Before getting into my new topic, want to publicly congratulate Jim Keohane, CIO at the Hospital of Ontario Pension Plan (HOOPP). Jim will become HOOPP’s new President & CEO at the beginning of 2012, following current CEO John Crocker’s planned retirement, which takes place at the end of December.

Had a chance to meet up with Jim and Andy Moysiuk who runs HOOPP Capital Partners earlier this summer and wrote about it in a comment discussing whether pensions should be in the seeding game. I was extremely impressed with the people, culture, organization, their knowledge of pensions and markets, and how they run a no nonsense tight shop that focuses on teamwork and results. Don't agree with everything HOOPP does but its long-term track record speaks for itself; HOOPP is one of the best defined-benefit pension plans in the world, escaping the savage losses that rocked pensions in 2008, and consistently delivering superior risk-adjusted returns. With Jim at their helm, they will continue delivering stellar results.

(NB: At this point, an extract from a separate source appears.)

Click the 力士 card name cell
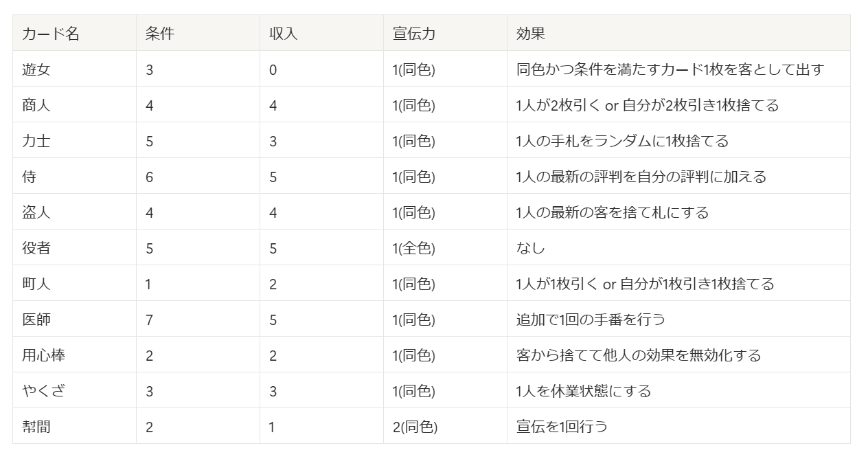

Unfortunately most pension plans are not managed like HOOPP and they will suffer huge losses once again as the European debt crisis lingers. Markets are edgy over EU debt crisis resolution and a slowdown in Chinese growth:

News that China is growing at its slowest rate in two years added to the unease in markets in the run-up to Sunday's meeting.

Though Chinese growth was running at a still strong rate of 9.1 percent in the three months through September, the slowdown comes at a time when other key pillars of the global economy, such as Europe and the U.S. have seen their growth rates slow down sharply as well.

"Given the European Union as a whole is China's largest trading partner, investors are justifiably questioning the ability of Europe to register enough growth to help alleviate its current debt crisis," said Geoffrey Yu, an analyst at UBS. "The soft data added to market woes initiated yesterday."

I personally have given up on European leaders and agree with Carl Weinberg, founder and chief economist at High Frequency Economics, who spoke on Bloomberg television on Monday stating that politicians have to step out of the way and allow technocrats to fix this crisis (see clip below). It's mind boggling that European leaders keep dragging their feet and not biting the bullet.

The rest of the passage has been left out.